◆ WORK REQUIRED
In the entries below, find the lines with the word "will" and copy them.

◆ TASK INPUT
■ ■ ■ ■ ■
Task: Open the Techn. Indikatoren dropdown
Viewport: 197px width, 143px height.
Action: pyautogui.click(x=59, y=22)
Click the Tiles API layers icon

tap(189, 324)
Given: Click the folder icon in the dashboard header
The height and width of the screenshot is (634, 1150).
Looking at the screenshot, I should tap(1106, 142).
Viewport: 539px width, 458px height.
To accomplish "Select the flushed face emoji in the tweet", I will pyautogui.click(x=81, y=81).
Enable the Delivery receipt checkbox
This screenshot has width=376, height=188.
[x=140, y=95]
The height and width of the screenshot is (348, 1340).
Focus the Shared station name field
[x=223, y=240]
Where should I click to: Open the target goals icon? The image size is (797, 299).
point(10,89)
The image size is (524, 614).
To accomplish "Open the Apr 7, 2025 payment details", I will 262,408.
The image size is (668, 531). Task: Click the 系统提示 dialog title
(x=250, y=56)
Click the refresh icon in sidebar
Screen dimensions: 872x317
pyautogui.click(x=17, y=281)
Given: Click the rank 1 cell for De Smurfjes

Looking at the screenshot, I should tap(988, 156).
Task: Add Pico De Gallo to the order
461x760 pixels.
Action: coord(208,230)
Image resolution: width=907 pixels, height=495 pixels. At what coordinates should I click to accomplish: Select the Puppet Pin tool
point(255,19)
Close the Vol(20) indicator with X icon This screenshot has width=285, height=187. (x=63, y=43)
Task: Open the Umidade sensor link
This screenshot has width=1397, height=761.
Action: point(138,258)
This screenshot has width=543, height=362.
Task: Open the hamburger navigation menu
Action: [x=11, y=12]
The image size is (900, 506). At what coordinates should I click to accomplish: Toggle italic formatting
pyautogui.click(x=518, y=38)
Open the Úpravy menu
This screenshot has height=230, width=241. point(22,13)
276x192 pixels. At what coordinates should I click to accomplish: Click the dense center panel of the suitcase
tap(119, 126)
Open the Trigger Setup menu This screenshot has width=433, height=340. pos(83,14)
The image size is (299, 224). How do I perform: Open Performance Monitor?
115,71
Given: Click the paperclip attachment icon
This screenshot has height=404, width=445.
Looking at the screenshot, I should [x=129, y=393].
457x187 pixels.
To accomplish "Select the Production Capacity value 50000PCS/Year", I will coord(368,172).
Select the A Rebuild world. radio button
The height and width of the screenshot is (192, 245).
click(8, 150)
■ ■ ■ ■ ■
◆ YOUR RESPONSE
To accomplish "Select the flushed face emoji in the tweet", I will pyautogui.click(x=81, y=81).
To accomplish "Open the Apr 7, 2025 payment details", I will 262,408.
To accomplish "Select the Production Capacity value 50000PCS/Year", I will coord(368,172).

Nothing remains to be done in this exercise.